THE EXERCISE
Extend the text below about the J.J. Corry founder and her whisky picks, starting right after its last sentence.

TEXT SECTION
%%

After graduating college, she got a job with Moët Hennessy, followed by roles at Pernod Ricard and Diageo. McGuane says it was a team trip to Glenmorangie during her time at Moët Hennessy that really ignited her passion for whisky. She founded J.J. Corry in 2015 and takes great pride in the Irish whiskey brand’s transparency as well the quality and popularity of its spirits.

WHISKY #1

George Dickel
Bottled in Bond

I’m a whisky person, I’m not just an Irish whiskey person… and I have great admiration and respect for what’s going on in the US in terms of both the craft distillation and the resurgence of bourbon. This is made by my buddy Nicole Austin, who is a blender/whiskey maker who I have a tremendous amount of respect for. She went into George Dickel a couple of years ago, and has really shaken things up. She’s... really being forensic about creating qualitative whiskey and not just market-pleasing whiskey.

%%

DATA SEGMENT
%%

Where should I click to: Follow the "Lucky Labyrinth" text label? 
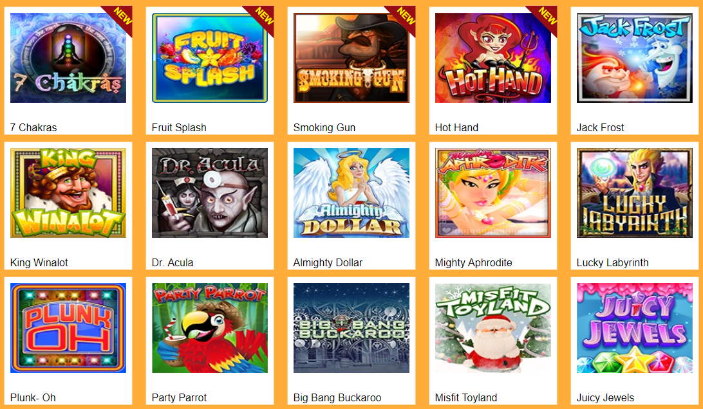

%%

RESULT FOR THIS TASK
WHISKY #2

The Last Drop
Signature 50 Years Old

I have great admiration for Colin [Scott, The Last Drop master blender] and also [The Last Drop founder] Rebecca Jago. Full disclosure: I’m a member of the Assembly, which is a group of people who get together to talk about the Last Drop whiskies. I get the opportunity to taste all of the Last Drop releases, or many of them, which are A-plus. Colin is a genius. It is very hard to produce very old, very good-tasting whisky. What he’s managed to do here is take the stocks that they had and create something that’s so fresh and alive and vibrant. Of course, it’s a fabulous luxury.

WHISKY #3

Compass Box
Peat Monster

I’m a big fan of peated whisky and, if I had my way, I would just make extremely heavily peated whisky and nothing else. But I’m a big fan of Peat Monster from Compass Box. When I discovered the business, I looked to Compass Box as a role model and [founder] John Glaser as a role model, especially in terms of transparency, which is something very important to me. We’ve done our best to champion that and John really started that in the industry. Great respect for what he has done and is continuing to do. Peat Monster pushes the limits of peat and smoke – I could sit and drink it all day.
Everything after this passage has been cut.